ChatGPT is different. It’s not a medical device or digital therapy programmed to address a specific or measurable medical problem. And it doesn’t contain a simple algorithm that regulators can evaluate for efficacy and safety. The reality is that any GPT-4 user today can type in a query and receive detailed medical advice in seconds. ChatGPT is a broad facilitator of information, not a narrowly focused, clinical tool. Therefore, it defies the types of analysis regulators traditionally apply.
In that way, ChatGPT is similar to the telephone. Regulators can evaluate the safety of smartphones, measuring how much electromagnetic radiation it gives off or whether the device, itself, poses a fire hazard. But they can’t regulate the safety of how people use it. Friends can and often do give each other terrible advice by phone.
Therefore, aside from blocking ChatGPT outright, there’s no way to stop individuals from asking it for a diagnosis, medication recommendation or help with deciding on alternative medical treatments. And while the technology has been temporarily banned in Italy, that’s unlikely to happen in the United States.
If we want to ensure the safety of ChatGPT, improve health and save lives, government agencies should focus on educating Americans on this technology rather than trying to restrict its usage.
3. Preventing doctors from helping more people
Doctors can apply for a medical license in any state, but the process is time-consuming and laborious. As a result, most physicians are licensed only where they live. That deprives patients in the other 49 states access to their medical expertise.
The reason for this approach dates back 240 years. When the Bill of Rights passed in 1791, the practice of medicine varied greatly by geography.

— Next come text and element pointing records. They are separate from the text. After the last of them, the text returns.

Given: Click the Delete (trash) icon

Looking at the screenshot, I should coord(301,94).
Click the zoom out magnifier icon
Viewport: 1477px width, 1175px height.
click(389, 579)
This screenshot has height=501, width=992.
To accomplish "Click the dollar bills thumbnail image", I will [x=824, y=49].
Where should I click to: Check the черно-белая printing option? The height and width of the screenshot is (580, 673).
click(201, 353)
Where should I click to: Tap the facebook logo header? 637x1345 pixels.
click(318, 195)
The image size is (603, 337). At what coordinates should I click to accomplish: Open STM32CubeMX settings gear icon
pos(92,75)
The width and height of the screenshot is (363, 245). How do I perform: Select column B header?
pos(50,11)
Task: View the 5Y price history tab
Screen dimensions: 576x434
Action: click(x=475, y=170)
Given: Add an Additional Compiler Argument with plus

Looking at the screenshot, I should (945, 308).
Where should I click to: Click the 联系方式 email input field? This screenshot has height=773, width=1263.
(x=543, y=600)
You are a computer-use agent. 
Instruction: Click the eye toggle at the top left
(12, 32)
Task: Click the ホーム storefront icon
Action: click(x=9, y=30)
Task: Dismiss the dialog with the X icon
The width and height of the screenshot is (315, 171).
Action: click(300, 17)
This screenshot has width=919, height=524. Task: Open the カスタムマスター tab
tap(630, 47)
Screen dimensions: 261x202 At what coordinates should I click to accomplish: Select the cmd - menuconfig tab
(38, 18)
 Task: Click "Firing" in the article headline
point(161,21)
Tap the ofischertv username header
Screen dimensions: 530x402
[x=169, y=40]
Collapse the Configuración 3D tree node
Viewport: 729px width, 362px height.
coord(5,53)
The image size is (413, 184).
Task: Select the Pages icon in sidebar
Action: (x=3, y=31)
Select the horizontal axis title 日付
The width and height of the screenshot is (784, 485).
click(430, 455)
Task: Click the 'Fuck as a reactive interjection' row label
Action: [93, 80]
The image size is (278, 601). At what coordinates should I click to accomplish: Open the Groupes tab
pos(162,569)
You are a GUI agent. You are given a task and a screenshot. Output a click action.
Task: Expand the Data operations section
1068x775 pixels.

So, states were granted the right to license physicians through their state boards.
In 1910, the Flexner report highlighted widespread failures of medical education and recommended a standard curriculum for all doctors. This process of standardization culminated in 1992 when all U.S. physicians were required to take and pass a set of national medical exams. And yet, 30 years later, fully trained and board-certified doctors still have to apply for a medical license in every state where they wish to practice medicine. Without a second license, a doctor in Chicago can’t provide care to a patient across a state border in Indiana, even if separated by mere miles.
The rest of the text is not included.